Amendment to Burlington Northern Santa Fe Supplemental Retirement Plan (December 9, 2004)

Summary

Burlington Northern Santa Fe Corporation amended its Supplemental Retirement Plan for salaried employees to comply with the American Jobs Creation Act of 2004. The amendment changes how and when vested benefits are paid, allowing participants to elect lump sum or installment payments under certain conditions, and gives the CEO authority to make further administrative changes to ensure compliance with the new law. The amendment was approved by the Board of Directors on December 9, 2004.

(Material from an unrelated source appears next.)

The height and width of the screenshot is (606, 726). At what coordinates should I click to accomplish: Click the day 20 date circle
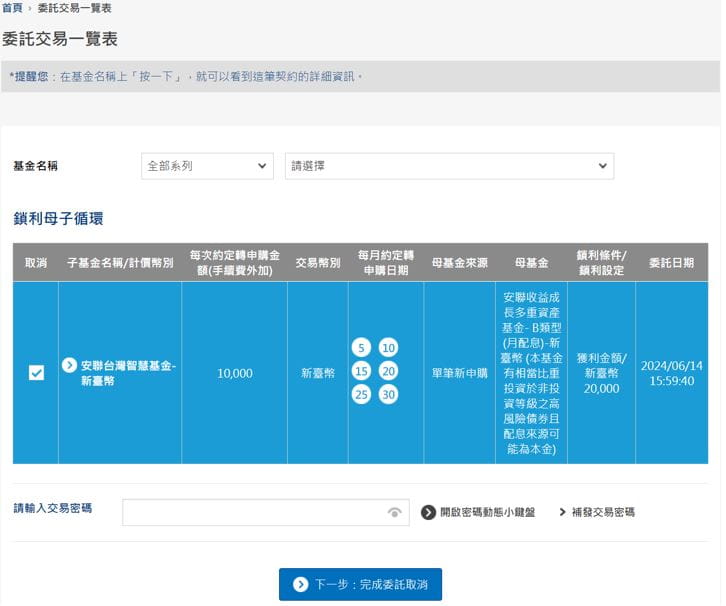click(388, 371)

EX-10.2 3 dex102.htm SUPPLEMENTAL RETIREMENT PLAN Supplemental Retirement Plan

Exhibit 10.2

 

AMENDMENT OF BURLINGTON NORTHERN SANTA FE

SUPPLEMENTAL RETIREMENT PLAN

 

WHEREAS, Burlington Northern Santa Fe Corporation (the “Company”) maintains the Burlington Northern Santa Fe Retirement Plan (the “Plan”) and the Burlington Northern Santa Fe Supplemental Retirement Plan (the “Supplemental Plan”) to provide pension benefits to the salaried employees of the Company and certain of its affiliated companies;

 

WHEREAS, pursuant to Section 6.1 of the Supplemental Plan, the Company has the right to amend the Supplemental Plan from time to time;

 

WHEREAS, the Company wishes to amend the Supplemental Plan in light of the passage of the American Jobs Creation Act of 2004;

 

RESOLVED, that the Supplemental Plan is amended as follows.

 

9. Section 4.2 shall be amended to read as follows effective January 1, 2005:

 

4.2 Payment of Plan Benefits to Participants

 

A Participant’s vested benefits under the Supplemental Plan will be paid to him in the same form, on the same dates and for the same period during which benefits are payable to him under the Retirement Plan, to the extent permitted under Section 409A of the Code. Subject to the last sentence of this subsection 4.2 and notwithstanding any other provision of this Supplemental Plan to the contrary, a Participant may elect, not less than one (1) year prior to a Participant’s retirement date under the Supplemental Plan, subject to the discretion of the Committee, to receive

 

  (i) a single sum in full satisfaction of any liability of the Supplemental Plan to such Participant calculated in accordance with Article 9.02(g) of the Retirement Plan, or

 

  (ii) the single sum value of his vested benefits under the Supplemental Plan, calculated in accordance with Article 9.02(g) of the Retirement Plan, payable in monthly installments over a period of five or ten years, beginning on the date that payment commences under the Retirement Plan, with such installment payments computed with reference to the interest discount rate for lump sums set forth in Schedule A of the Retirement Plan.

 

If a Participant retires less than one year after making such an election, the election shall have no force or effect. If a Participant changes an election, such a change will revoke any previous election if the change is made at least one year


prior to the Participant’s retirement date under the Supplemental Plan. Notwithstanding the above provisions of this subsection 4.2 or any other provisions of this Supplemental Plan, it is intended that the Supplemental Plan shall in all respects be operated in accordance with the provisions and principles of the American Jobs Creation Act of 2004.

 

10. Section 4.6 shall be deleted.

 

11. A new sentence shall be added at the end of Section 6.1 to read as follows:

 

Notwithstanding the provisions of the preceding sentence, but subject to the limitations of (a) and (b) therein, the Chief Executive Officer of the Company may adopt administrative and technical amendments of the Plan in order to comply with the American Jobs Creation Act of 2004.

 

FURTHER RESOLVED, that the Chief Executive Officer of the Company is authorized to make changes to the Plan and participant elections to the extent that the Chief Executive Officer determines such changes to be necessary, advisable, or appropriate to conform the Plan to the requirements of the American Jobs Creation Act of 2004, to assure the efficient administration of the Plan, or to assure that the operation of the Plan is consistent with its purposes.

 

FURTHER RESOLVED, that the officers of the Company are each hereby authorized and empowered on behalf and in the name of the Company to take all such further actions, to execute all such other agreements, instruments and documents, pay all such taxes, fees and expenses, and to do such other acts and things as such officer or officers, in his, her or their discretion shall deem necessary or expedient for the accomplishment of the purposes of the foregoing resolutions, and any actions already taken for the purposes of accomplishing the foregoing resolutions are hereby ratified and approved.